Task instructions: Locate "This screenshot has" in the data below, then output the line it is on and all following lines through the last, word for word. Skip any pictures.
----------------
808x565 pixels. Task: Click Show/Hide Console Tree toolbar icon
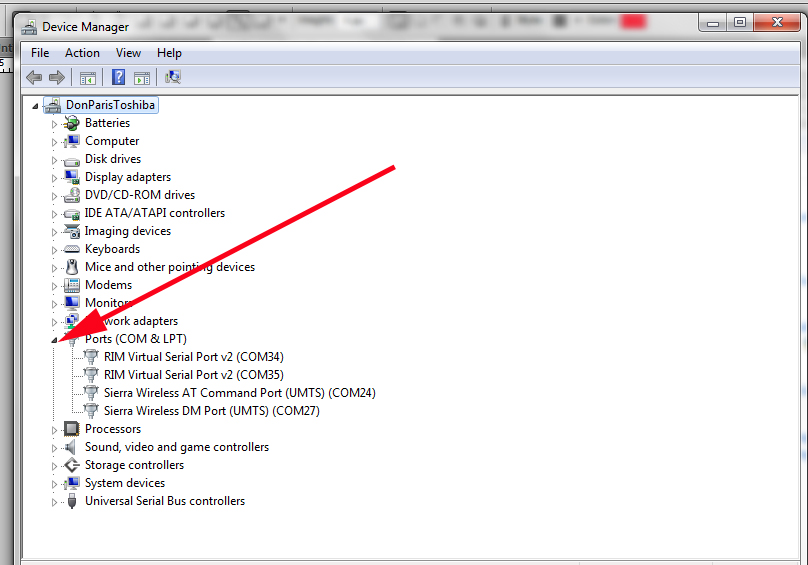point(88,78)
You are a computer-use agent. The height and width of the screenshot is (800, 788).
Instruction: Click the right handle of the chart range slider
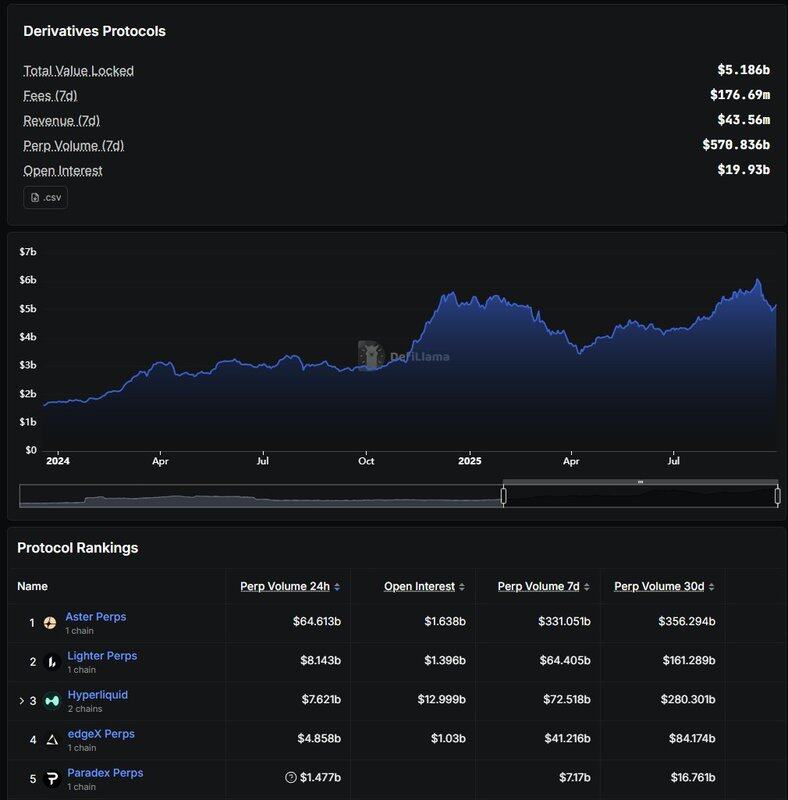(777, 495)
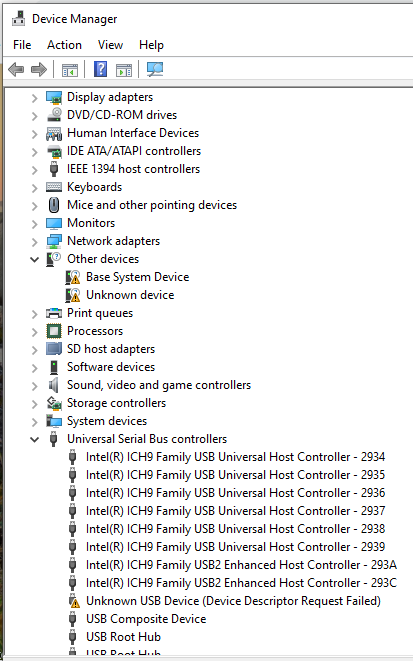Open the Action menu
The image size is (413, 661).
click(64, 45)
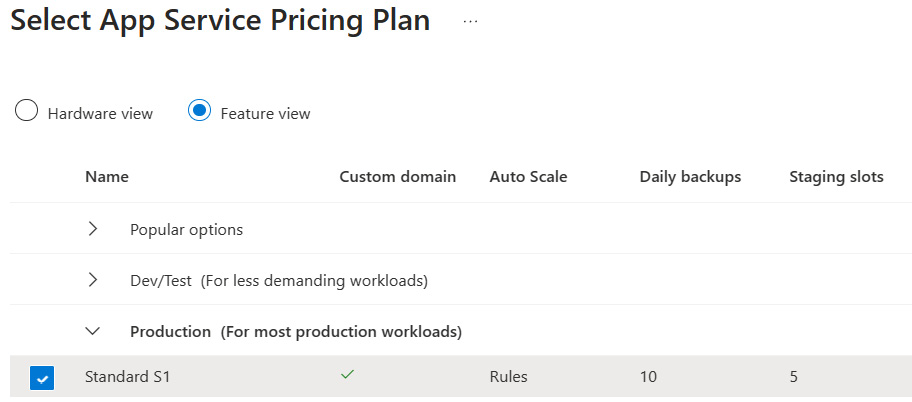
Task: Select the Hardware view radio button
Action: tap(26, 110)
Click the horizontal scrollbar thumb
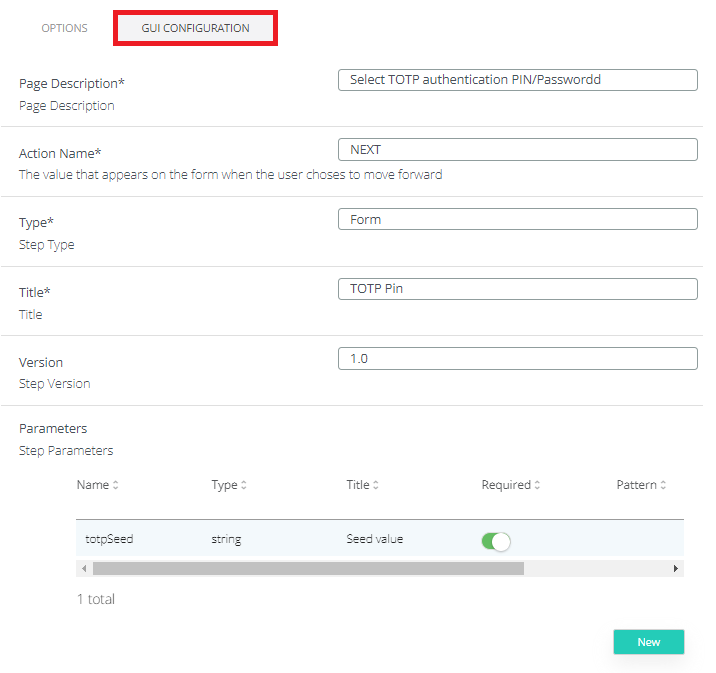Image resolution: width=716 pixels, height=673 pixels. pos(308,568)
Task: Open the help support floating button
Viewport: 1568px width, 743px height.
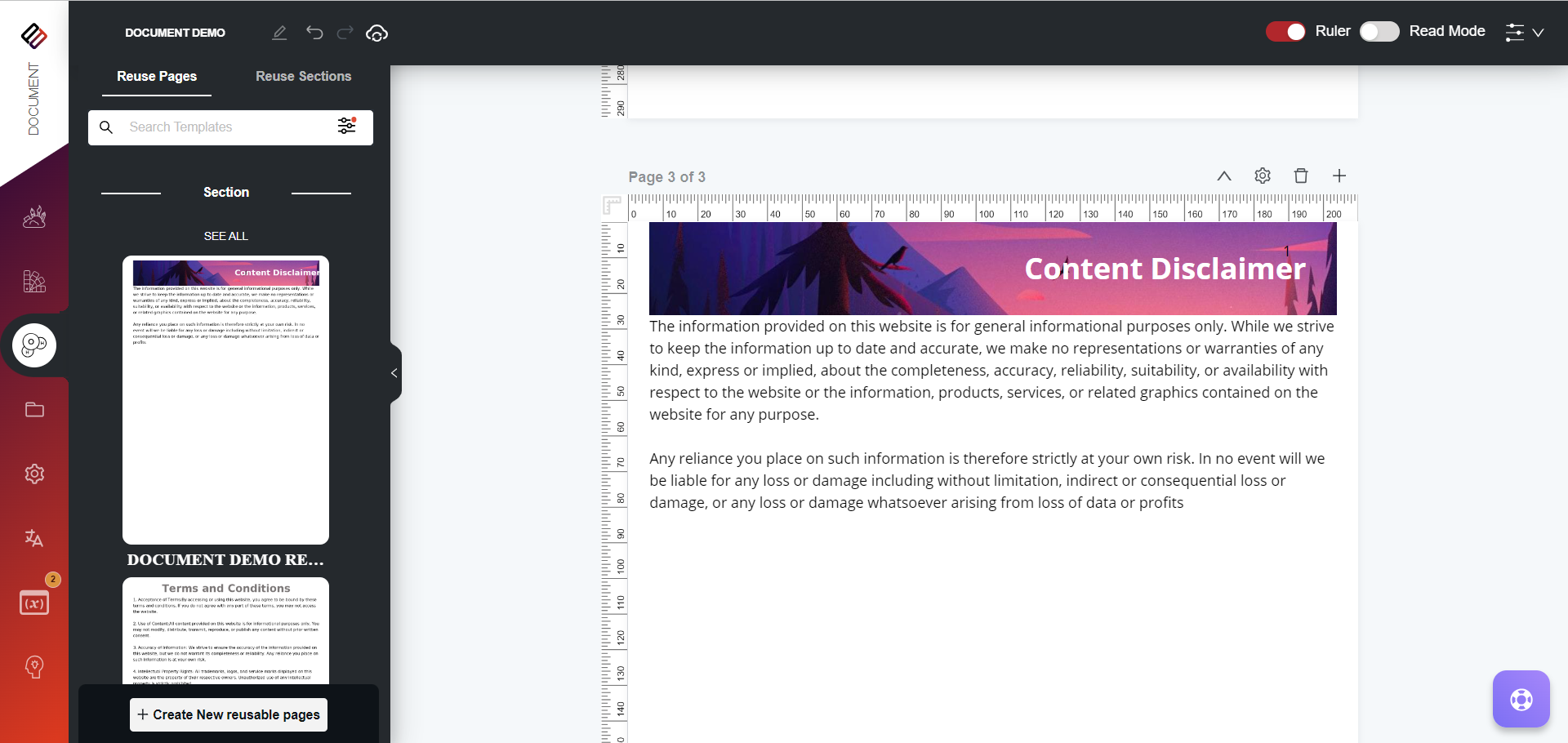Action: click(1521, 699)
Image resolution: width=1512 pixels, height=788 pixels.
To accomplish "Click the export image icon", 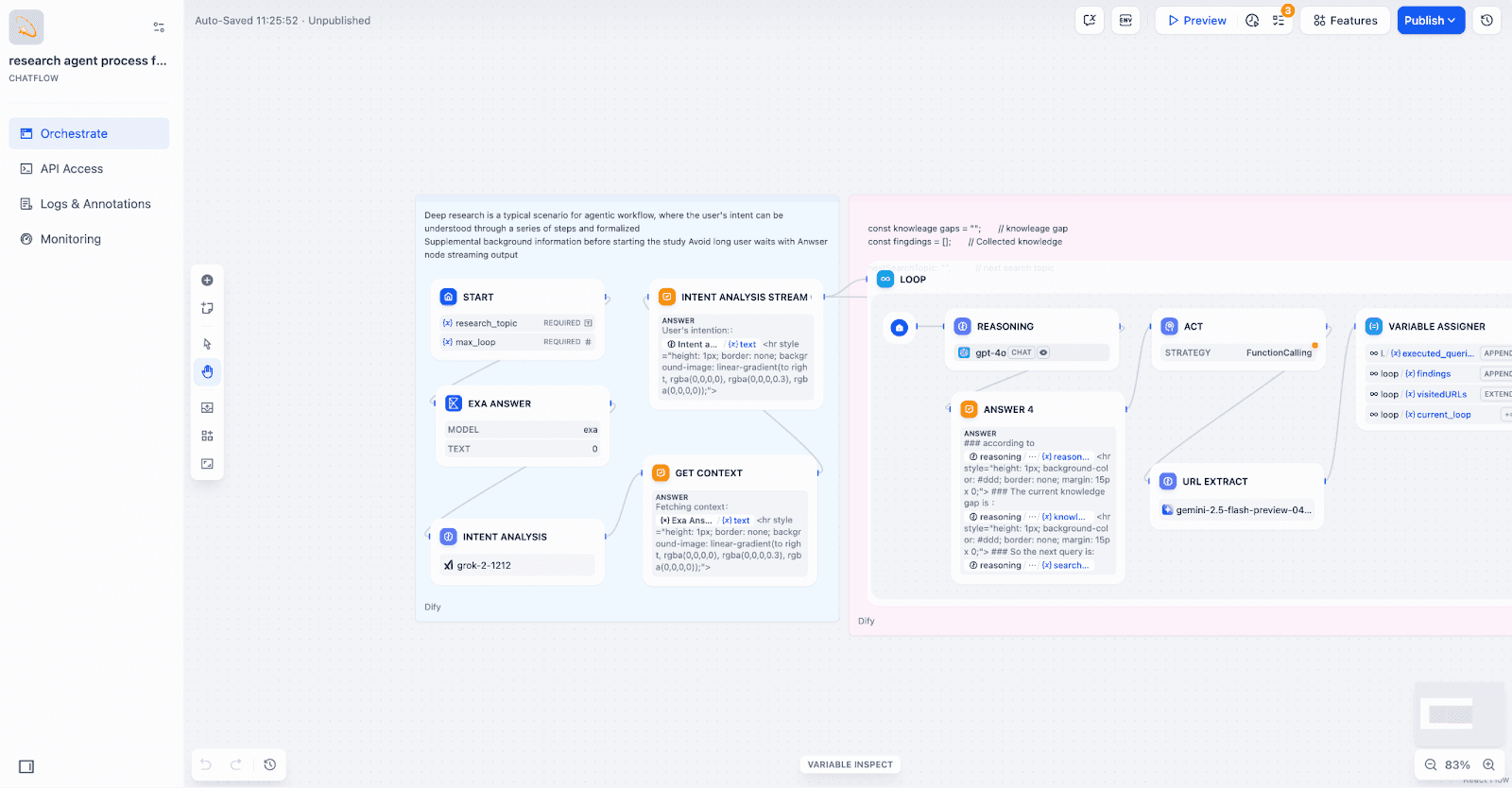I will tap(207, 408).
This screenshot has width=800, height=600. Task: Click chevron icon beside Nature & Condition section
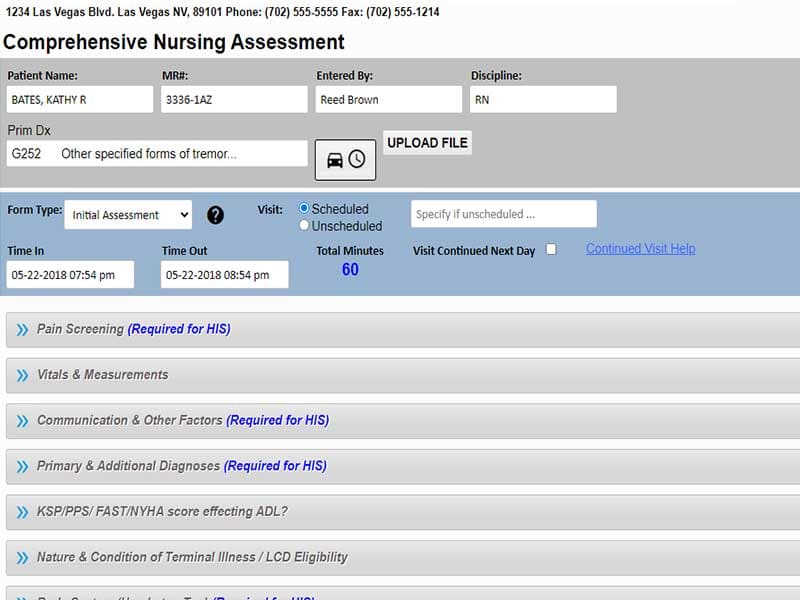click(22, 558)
----------------
Task output:
This screenshot has width=800, height=600. Task: Click chevron icon beside Nature & Condition section
click(22, 558)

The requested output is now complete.